• _Written instruction_: Please write out the listing below again, replacing "Locomotive" with "Engine" everywhere and leaving everything else unchanged.

= = = =

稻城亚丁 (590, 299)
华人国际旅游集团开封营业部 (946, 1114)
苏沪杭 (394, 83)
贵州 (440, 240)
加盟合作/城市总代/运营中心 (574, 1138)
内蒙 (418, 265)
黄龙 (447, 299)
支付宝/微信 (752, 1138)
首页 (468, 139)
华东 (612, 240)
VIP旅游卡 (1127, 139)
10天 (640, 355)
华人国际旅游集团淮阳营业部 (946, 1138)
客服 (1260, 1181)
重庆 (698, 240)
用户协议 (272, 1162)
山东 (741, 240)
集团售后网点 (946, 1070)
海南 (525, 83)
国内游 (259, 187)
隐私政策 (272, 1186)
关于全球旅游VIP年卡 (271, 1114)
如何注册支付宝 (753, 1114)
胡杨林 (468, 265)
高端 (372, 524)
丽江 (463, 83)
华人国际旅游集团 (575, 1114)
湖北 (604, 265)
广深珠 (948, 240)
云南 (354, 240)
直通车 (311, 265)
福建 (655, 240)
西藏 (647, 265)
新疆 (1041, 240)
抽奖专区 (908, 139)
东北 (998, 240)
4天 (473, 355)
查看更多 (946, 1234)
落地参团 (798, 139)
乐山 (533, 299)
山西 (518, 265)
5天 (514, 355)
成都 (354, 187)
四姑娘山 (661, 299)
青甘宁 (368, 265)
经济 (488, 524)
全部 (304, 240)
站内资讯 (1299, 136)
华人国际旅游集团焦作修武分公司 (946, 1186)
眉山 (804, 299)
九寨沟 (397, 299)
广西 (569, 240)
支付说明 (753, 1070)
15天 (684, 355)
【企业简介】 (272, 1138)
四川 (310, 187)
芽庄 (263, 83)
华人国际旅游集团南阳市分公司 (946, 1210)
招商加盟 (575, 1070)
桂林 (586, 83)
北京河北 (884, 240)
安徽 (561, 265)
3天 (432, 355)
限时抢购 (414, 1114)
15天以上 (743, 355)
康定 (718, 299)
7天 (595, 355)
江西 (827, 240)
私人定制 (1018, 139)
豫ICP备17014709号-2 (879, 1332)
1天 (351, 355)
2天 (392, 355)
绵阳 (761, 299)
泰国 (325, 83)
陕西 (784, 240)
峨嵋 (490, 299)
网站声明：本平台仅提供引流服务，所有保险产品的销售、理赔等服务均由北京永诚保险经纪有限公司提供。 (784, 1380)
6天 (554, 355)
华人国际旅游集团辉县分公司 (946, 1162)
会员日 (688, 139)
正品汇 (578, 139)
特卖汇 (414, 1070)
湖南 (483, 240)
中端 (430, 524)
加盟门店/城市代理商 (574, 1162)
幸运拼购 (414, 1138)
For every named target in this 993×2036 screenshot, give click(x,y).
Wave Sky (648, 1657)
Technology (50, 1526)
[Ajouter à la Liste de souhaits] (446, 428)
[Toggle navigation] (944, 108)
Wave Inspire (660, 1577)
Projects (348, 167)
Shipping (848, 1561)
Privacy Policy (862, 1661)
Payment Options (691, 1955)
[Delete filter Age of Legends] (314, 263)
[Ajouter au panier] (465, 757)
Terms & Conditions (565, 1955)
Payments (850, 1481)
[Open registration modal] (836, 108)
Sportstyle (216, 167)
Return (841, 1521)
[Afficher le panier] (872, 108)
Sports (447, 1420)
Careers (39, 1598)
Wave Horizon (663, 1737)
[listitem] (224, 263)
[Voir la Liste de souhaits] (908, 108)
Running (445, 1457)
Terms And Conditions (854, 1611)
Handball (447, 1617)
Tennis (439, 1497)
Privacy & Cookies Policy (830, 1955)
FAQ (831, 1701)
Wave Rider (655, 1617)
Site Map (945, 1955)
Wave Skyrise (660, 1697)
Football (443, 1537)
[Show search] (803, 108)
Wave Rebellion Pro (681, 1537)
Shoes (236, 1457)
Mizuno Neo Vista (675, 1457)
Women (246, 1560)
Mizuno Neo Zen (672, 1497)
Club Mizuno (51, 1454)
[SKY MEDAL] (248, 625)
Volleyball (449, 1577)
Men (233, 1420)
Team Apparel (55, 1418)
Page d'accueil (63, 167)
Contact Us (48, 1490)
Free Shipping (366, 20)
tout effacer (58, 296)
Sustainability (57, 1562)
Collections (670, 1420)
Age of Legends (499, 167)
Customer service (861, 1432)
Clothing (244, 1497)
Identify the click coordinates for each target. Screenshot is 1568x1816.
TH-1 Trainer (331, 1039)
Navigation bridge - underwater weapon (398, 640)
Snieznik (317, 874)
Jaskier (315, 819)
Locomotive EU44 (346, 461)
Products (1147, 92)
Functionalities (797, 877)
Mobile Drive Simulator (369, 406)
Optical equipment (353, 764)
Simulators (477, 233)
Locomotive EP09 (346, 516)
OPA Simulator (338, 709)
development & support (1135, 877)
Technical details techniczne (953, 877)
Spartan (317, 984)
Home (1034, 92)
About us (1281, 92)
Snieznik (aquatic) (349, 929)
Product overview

= = = =

• _The reply_:
稻城亚丁 (590, 299)
华人国际旅游集团开封营业部 (946, 1114)
苏沪杭 (394, 83)
贵州 (440, 240)
加盟合作/城市总代/运营中心 (574, 1138)
内蒙 (418, 265)
黄龙 (447, 299)
支付宝/微信 (752, 1138)
首页 (468, 139)
华东 (612, 240)
VIP旅游卡 (1127, 139)
10天 (640, 355)
华人国际旅游集团淮阳营业部 (946, 1138)
客服 (1260, 1181)
重庆 (698, 240)
用户协议 (272, 1162)
山东 (741, 240)
集团售后网点 (946, 1070)
海南 (525, 83)
国内游 (259, 187)
隐私政策 (272, 1186)
关于全球旅游VIP年卡 (271, 1114)
如何注册支付宝 (753, 1114)
胡杨林 (468, 265)
高端 (372, 524)
丽江 (463, 83)
华人国际旅游集团 (575, 1114)
湖北 (604, 265)
广深珠 (948, 240)
云南 (354, 240)
直通车 (311, 265)
福建 (655, 240)
西藏 (647, 265)
新疆 (1041, 240)
抽奖专区 (908, 139)
东北 (998, 240)
4天 (473, 355)
查看更多 (946, 1234)
落地参团 (798, 139)
乐山 (533, 299)
山西 (518, 265)
5天 (514, 355)
成都 (354, 187)
四姑娘山 (661, 299)
青甘宁 (368, 265)
经济 (488, 524)
全部 (304, 240)
站内资讯 (1299, 136)
华人国际旅游集团焦作修武分公司 (946, 1186)
眉山 (804, 299)
九寨沟 (397, 299)
广西 (569, 240)
支付说明 (753, 1070)
15天 (684, 355)
【企业简介】 (272, 1138)
四川 (310, 187)
芽庄 (263, 83)
华人国际旅游集团南阳市分公司 (946, 1210)
招商加盟 (575, 1070)
桂林 (586, 83)
北京河北 (884, 240)
安徽 (561, 265)
3天 (432, 355)
限时抢购 (414, 1114)
15天以上 (743, 355)
康定 (718, 299)
7天 (595, 355)
江西 (827, 240)
私人定制 (1018, 139)
豫ICP备17014709号-2 (879, 1332)
1天 (351, 355)
2天 (392, 355)
绵阳 (761, 299)
泰国 (325, 83)
陕西 (784, 240)
峨嵋 (490, 299)
网站声明：本平台仅提供引流服务，所有保险产品的销售、理赔等服务均由北京永诚保险经纪有限公司提供。 (784, 1380)
6天 (554, 355)
华人国际旅游集团辉县分公司 (946, 1162)
会员日 (688, 139)
正品汇 (578, 139)
特卖汇 (414, 1070)
湖南 (483, 240)
中端 (430, 524)
加盟门店/城市代理商 (574, 1162)
幸运拼购 (414, 1138)
For every named target in this 993×2036 screenshot, give click(x,y).
Wave Sky (648, 1657)
Technology (50, 1526)
[Ajouter à la Liste de souhaits] (446, 428)
[Toggle navigation] (944, 108)
Wave Inspire (660, 1577)
Projects (348, 167)
Shipping (848, 1561)
Privacy Policy (862, 1661)
Payment Options (691, 1955)
[Delete filter Age of Legends] (314, 263)
[Ajouter au panier] (465, 757)
Terms & Conditions (565, 1955)
Payments (850, 1481)
[Open registration modal] (836, 108)
Sportstyle (216, 167)
Return (841, 1521)
[Afficher le panier] (872, 108)
Sports (447, 1420)
Careers (39, 1598)
Wave Horizon (663, 1737)
[listitem] (224, 263)
[Voir la Liste de souhaits] (908, 108)
Running (445, 1457)
Terms And Conditions (854, 1611)
Handball (447, 1617)
Tennis (439, 1497)
Privacy & Cookies Policy (830, 1955)
FAQ (831, 1701)
Wave Rider (655, 1617)
Site Map (945, 1955)
Wave Skyrise (660, 1697)
Football (443, 1537)
[Show search] (803, 108)
Wave Rebellion Pro (681, 1537)
Shoes (236, 1457)
Mizuno Neo Vista (675, 1457)
Women (246, 1560)
Mizuno Neo Zen (672, 1497)
Club Mizuno (51, 1454)
[SKY MEDAL] (248, 625)
Volleyball (449, 1577)
Men (233, 1420)
Team Apparel (55, 1418)
Page d'accueil (63, 167)
Contact Us (48, 1490)
Free Shipping (366, 20)
tout effacer (58, 296)
Sustainability (57, 1562)
Collections (670, 1420)
Age of Legends (499, 167)
Customer service (861, 1432)
Clothing (244, 1497)
Identify the click coordinates for each target. Screenshot is 1568x1816.
TH-1 Trainer (331, 1039)
Navigation bridge - underwater weapon (398, 640)
Snieznik (317, 874)
Jaskier (315, 819)
Engine EU44 (346, 461)
Products (1147, 92)
Functionalities (797, 877)
Mobile Drive Simulator (369, 406)
Optical equipment (353, 764)
Simulators (477, 233)
Engine EP09 (346, 516)
OPA Simulator (338, 709)
development & support (1135, 877)
Technical details techniczne (953, 877)
Spartan (317, 984)
Home (1034, 92)
About us (1281, 92)
Snieznik (aquatic) (349, 929)
Product overview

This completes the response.